## WHAT IS NEEDED
Put each line of the rows below into a Markdown table with two columns, Row and Text. Number the lines in order and leave out any blank ones.

········

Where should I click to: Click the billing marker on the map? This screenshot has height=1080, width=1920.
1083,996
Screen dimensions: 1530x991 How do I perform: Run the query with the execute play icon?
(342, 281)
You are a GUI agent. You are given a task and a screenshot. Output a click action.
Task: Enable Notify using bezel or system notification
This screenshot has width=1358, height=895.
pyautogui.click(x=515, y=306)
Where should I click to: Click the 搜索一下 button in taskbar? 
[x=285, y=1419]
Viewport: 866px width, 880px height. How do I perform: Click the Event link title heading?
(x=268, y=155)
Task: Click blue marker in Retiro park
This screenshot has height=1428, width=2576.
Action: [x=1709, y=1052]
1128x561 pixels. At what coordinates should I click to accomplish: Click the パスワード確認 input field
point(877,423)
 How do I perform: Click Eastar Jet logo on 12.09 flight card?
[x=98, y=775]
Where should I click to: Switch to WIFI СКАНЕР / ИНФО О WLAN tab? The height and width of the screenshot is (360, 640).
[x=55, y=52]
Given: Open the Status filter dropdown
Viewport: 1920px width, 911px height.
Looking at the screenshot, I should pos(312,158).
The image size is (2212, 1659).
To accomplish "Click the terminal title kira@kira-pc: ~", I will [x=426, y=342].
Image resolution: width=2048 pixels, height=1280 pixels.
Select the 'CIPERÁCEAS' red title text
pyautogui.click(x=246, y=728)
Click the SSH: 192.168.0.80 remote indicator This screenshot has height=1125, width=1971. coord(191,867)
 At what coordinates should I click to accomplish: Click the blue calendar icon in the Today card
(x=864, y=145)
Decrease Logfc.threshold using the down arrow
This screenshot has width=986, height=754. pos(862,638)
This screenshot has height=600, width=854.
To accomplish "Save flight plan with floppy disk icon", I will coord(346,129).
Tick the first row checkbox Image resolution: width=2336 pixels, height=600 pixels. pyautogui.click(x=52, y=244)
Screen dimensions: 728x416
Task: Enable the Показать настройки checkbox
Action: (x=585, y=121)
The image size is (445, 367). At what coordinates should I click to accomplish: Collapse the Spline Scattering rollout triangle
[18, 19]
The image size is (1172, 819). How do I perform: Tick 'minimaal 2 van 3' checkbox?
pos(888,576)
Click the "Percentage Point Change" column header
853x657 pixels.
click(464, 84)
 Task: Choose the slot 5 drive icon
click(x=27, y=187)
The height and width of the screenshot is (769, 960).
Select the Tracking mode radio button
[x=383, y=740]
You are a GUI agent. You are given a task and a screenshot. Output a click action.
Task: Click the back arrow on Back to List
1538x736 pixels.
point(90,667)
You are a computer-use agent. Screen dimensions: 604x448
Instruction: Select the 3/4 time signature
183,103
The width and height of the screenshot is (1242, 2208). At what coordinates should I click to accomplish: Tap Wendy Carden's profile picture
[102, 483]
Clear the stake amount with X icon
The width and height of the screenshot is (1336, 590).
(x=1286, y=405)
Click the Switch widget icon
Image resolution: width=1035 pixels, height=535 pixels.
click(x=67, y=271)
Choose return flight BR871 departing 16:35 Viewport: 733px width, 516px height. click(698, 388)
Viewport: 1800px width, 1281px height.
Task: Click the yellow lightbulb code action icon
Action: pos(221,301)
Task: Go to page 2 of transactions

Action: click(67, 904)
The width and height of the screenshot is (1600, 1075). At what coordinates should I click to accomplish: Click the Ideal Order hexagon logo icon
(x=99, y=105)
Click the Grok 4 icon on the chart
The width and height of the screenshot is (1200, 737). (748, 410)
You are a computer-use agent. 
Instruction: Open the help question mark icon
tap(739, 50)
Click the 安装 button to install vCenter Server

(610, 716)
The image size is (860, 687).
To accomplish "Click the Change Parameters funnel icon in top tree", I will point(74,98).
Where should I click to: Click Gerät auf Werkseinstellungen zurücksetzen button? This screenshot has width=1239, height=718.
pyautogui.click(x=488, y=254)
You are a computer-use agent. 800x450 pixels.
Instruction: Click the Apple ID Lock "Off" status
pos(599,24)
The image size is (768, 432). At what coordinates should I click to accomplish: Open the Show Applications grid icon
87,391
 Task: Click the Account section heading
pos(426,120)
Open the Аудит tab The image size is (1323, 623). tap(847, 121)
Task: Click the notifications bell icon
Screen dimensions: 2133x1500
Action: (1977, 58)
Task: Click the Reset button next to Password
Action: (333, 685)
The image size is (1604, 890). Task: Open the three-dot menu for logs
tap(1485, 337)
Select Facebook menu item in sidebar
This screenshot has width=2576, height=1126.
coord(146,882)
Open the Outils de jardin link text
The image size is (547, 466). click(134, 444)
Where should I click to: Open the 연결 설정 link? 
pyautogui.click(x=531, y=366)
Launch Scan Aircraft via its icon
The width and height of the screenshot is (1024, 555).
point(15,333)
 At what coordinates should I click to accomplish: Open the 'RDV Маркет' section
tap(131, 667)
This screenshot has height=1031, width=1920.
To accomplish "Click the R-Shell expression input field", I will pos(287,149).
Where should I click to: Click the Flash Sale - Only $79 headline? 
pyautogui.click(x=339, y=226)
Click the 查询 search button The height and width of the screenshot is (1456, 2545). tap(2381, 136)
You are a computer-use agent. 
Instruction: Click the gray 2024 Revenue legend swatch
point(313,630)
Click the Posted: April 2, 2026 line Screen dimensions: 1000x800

········

## TASK SOLUTION
| Row | Text |
|---|---|
| 1 | Where should I click to: Click the billing marker on the map? This screenshot has height=1080, width=1920. |
| 2 | 1083,996 |
| 3 | Screen dimensions: 1530x991 How do I perform: Run the query with the execute play icon? |
| 4 | (342, 281) |
| 5 | You are a GUI agent. You are given a task and a screenshot. Output a click action. |
| 6 | Task: Enable Notify using bezel or system notification |
| 7 | This screenshot has width=1358, height=895. |
| 8 | pyautogui.click(x=515, y=306) |
| 9 | Where should I click to: Click the 搜索一下 button in taskbar?  |
| 10 | [x=285, y=1419] |
| 11 | Viewport: 866px width, 880px height. How do I perform: Click the Event link title heading? |
| 12 | (x=268, y=155) |
| 13 | Task: Click blue marker in Retiro park |
| 14 | This screenshot has height=1428, width=2576. |
| 15 | Action: [x=1709, y=1052] |
| 16 | 1128x561 pixels. At what coordinates should I click to accomplish: Click the パスワード確認 input field |
| 17 | point(877,423) |
| 18 |  How do I perform: Click Eastar Jet logo on 12.09 flight card? |
| 19 | [x=98, y=775] |
| 20 | Where should I click to: Switch to WIFI СКАНЕР / ИНФО О WLAN tab? The height and width of the screenshot is (360, 640). |
| 21 | [x=55, y=52] |
| 22 | Given: Open the Status filter dropdown |
| 23 | Viewport: 1920px width, 911px height. |
| 24 | Looking at the screenshot, I should pos(312,158). |
| 25 | The image size is (2212, 1659). |
| 26 | To accomplish "Click the terminal title kira@kira-pc: ~", I will [x=426, y=342]. |
| 27 | Image resolution: width=2048 pixels, height=1280 pixels. |
| 28 | Select the 'CIPERÁCEAS' red title text |
| 29 | pyautogui.click(x=246, y=728) |
| 30 | Click the SSH: 192.168.0.80 remote indicator This screenshot has height=1125, width=1971. coord(191,867) |
| 31 |  At what coordinates should I click to accomplish: Click the blue calendar icon in the Today card |
| 32 | (x=864, y=145) |
| 33 | Decrease Logfc.threshold using the down arrow |
| 34 | This screenshot has width=986, height=754. pos(862,638) |
| 35 | This screenshot has height=600, width=854. |
| 36 | To accomplish "Save flight plan with floppy disk icon", I will coord(346,129). |
| 37 | Tick the first row checkbox Image resolution: width=2336 pixels, height=600 pixels. pyautogui.click(x=52, y=244) |
| 38 | Screen dimensions: 728x416 |
| 39 | Task: Enable the Показать настройки checkbox |
| 40 | Action: (x=585, y=121) |
| 41 | The image size is (445, 367). At what coordinates should I click to accomplish: Collapse the Spline Scattering rollout triangle |
| 42 | [18, 19] |
| 43 | The image size is (1172, 819). How do I perform: Tick 'minimaal 2 van 3' checkbox? |
| 44 | pos(888,576) |
| 45 | Click the "Percentage Point Change" column header |
| 46 | 853x657 pixels. |
| 47 | click(464, 84) |
| 48 |  Task: Choose the slot 5 drive icon |
| 49 | click(x=27, y=187) |
| 50 | The height and width of the screenshot is (769, 960). |
| 51 | Select the Tracking mode radio button |
| 52 | [x=383, y=740] |
| 53 | You are a GUI agent. You are given a task and a screenshot. Output a click action. |
| 54 | Task: Click the back arrow on Back to List |
| 55 | 1538x736 pixels. |
| 56 | point(90,667) |
| 57 | You are a computer-use agent. Screen dimensions: 604x448 |
| 58 | Instruction: Select the 3/4 time signature |
| 59 | 183,103 |
| 60 | The width and height of the screenshot is (1242, 2208). At what coordinates should I click to accomplish: Tap Wendy Carden's profile picture |
| 61 | [102, 483] |
| 62 | Clear the stake amount with X icon |
| 63 | The width and height of the screenshot is (1336, 590). |
| 64 | (x=1286, y=405) |
| 65 | Click the Switch widget icon |
| 66 | Image resolution: width=1035 pixels, height=535 pixels. |
| 67 | click(x=67, y=271) |
| 68 | Choose return flight BR871 departing 16:35 Viewport: 733px width, 516px height. click(698, 388) |
| 69 | Viewport: 1800px width, 1281px height. |
| 70 | Task: Click the yellow lightbulb code action icon |
| 71 | Action: pos(221,301) |
| 72 | Task: Go to page 2 of transactions |
| 73 | Action: click(67, 904) |
| 74 | The width and height of the screenshot is (1600, 1075). At what coordinates should I click to accomplish: Click the Ideal Order hexagon logo icon |
| 75 | (x=99, y=105) |
| 76 | Click the Grok 4 icon on the chart |
| 77 | The width and height of the screenshot is (1200, 737). (748, 410) |
| 78 | You are a computer-use agent.  |
| 79 | Instruction: Open the help question mark icon |
| 80 | tap(739, 50) |
| 81 | Click the 安装 button to install vCenter Server |
| 82 | (610, 716) |
| 83 | The image size is (860, 687). |
| 84 | To accomplish "Click the Change Parameters funnel icon in top tree", I will point(74,98). |
| 85 | Where should I click to: Click Gerät auf Werkseinstellungen zurücksetzen button? This screenshot has width=1239, height=718. |
| 86 | pyautogui.click(x=488, y=254) |
| 87 | You are a computer-use agent. 800x450 pixels. |
| 88 | Instruction: Click the Apple ID Lock "Off" status |
| 89 | pos(599,24) |
| 90 | The image size is (768, 432). At what coordinates should I click to accomplish: Open the Show Applications grid icon |
| 91 | 87,391 |
| 92 |  Task: Click the Account section heading |
| 93 | pos(426,120) |
| 94 | Open the Аудит tab The image size is (1323, 623). tap(847, 121) |
| 95 | Task: Click the notifications bell icon |
| 96 | Screen dimensions: 2133x1500 |
| 97 | Action: (1977, 58) |
| 98 | Task: Click the Reset button next to Password |
| 99 | Action: (333, 685) |
| 100 | The image size is (1604, 890). Task: Open the three-dot menu for logs |
| 101 | tap(1485, 337) |
| 102 | Select Facebook menu item in sidebar |
| 103 | This screenshot has width=2576, height=1126. |
| 104 | coord(146,882) |
| 105 | Open the Outils de jardin link text |
| 106 | The image size is (547, 466). click(134, 444) |
| 107 | Where should I click to: Open the 연결 설정 link?  |
| 108 | pyautogui.click(x=531, y=366) |
| 109 | Launch Scan Aircraft via its icon |
| 110 | The width and height of the screenshot is (1024, 555). |
| 111 | point(15,333) |
| 112 |  At what coordinates should I click to accomplish: Open the 'RDV Маркет' section |
| 113 | tap(131, 667) |
| 114 | This screenshot has height=1031, width=1920. |
| 115 | To accomplish "Click the R-Shell expression input field", I will pos(287,149). |
| 116 | Where should I click to: Click the Flash Sale - Only $79 headline?  |
| 117 | pyautogui.click(x=339, y=226) |
| 118 | Click the 查询 search button The height and width of the screenshot is (1456, 2545). tap(2381, 136) |
| 119 | You are a computer-use agent.  |
| 120 | Instruction: Click the gray 2024 Revenue legend swatch |
| 121 | point(313,630) |
| 122 | Click the Posted: April 2, 2026 line Screen dimensions: 1000x800 |